Stop the holiday press! (Is there such a thing?) Put those ornaments back on the tree right now. Return those vines of ivy to the banister. Rehang those stockings and regurgitate some of those “Ho Ho Ho”’s you swallowed on the 25th, cause I got one more Christmas-themed post for you! It is a book of Christmas ghost stories – Ghosts of Christmas Past – A chilling collection of modern and classic Christmas ghost stories.
Published in 2017 in Great Britain, the stories within are from various years. Some date back to the 1800s. The book includes a story from M.R. James, whose name is synonymous with “The Christmas ghost story.” His stories were published in the early part of the 20th Century. Other stories in this collection are as recent as 2014. It is refreshing to see that the traditional Christmas ghost story lives on. I thought it was a thing of the past, as the book’s title suggests. (Not really!)

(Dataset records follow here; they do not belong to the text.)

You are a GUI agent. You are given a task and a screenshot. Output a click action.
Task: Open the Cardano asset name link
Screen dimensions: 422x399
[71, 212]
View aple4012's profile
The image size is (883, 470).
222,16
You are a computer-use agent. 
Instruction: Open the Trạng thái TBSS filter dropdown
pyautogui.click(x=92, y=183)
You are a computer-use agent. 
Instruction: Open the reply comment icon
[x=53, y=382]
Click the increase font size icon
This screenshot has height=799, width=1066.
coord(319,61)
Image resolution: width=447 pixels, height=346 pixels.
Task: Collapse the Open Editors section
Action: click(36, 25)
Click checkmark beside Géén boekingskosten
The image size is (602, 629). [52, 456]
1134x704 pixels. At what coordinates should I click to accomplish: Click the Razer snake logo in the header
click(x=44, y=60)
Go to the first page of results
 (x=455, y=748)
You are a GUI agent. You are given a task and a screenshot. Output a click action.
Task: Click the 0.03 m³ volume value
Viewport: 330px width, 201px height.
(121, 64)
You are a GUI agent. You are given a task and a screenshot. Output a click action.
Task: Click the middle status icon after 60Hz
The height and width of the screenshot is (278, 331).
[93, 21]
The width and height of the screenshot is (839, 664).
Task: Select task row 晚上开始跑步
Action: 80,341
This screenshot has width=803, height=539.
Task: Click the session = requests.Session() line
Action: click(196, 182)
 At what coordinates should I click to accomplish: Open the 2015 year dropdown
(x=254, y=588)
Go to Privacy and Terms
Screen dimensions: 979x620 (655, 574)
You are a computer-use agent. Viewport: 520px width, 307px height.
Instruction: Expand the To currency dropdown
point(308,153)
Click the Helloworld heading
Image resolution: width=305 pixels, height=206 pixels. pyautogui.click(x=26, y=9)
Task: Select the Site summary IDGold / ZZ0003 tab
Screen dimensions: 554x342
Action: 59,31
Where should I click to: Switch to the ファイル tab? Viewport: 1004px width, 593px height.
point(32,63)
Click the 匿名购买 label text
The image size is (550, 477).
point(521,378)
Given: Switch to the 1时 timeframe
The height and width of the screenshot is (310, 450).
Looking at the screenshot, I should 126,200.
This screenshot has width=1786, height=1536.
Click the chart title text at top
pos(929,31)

Telling ghost stories on Christmas Eve – I didn’t know there was such a tradition until 2015 when I saw an article floating around on Facebook (floating like a ghost – Booooooo!) A year later I wrote my own article on the subject. Now in 2018, I see the subject of “The Christmas ghost story” all over social media. Yay Internet! Still, I didn’t know there were modern stories; I thought that “Christmas ghosts” were phantoms of a bygone era. I’m glad that I was wrong.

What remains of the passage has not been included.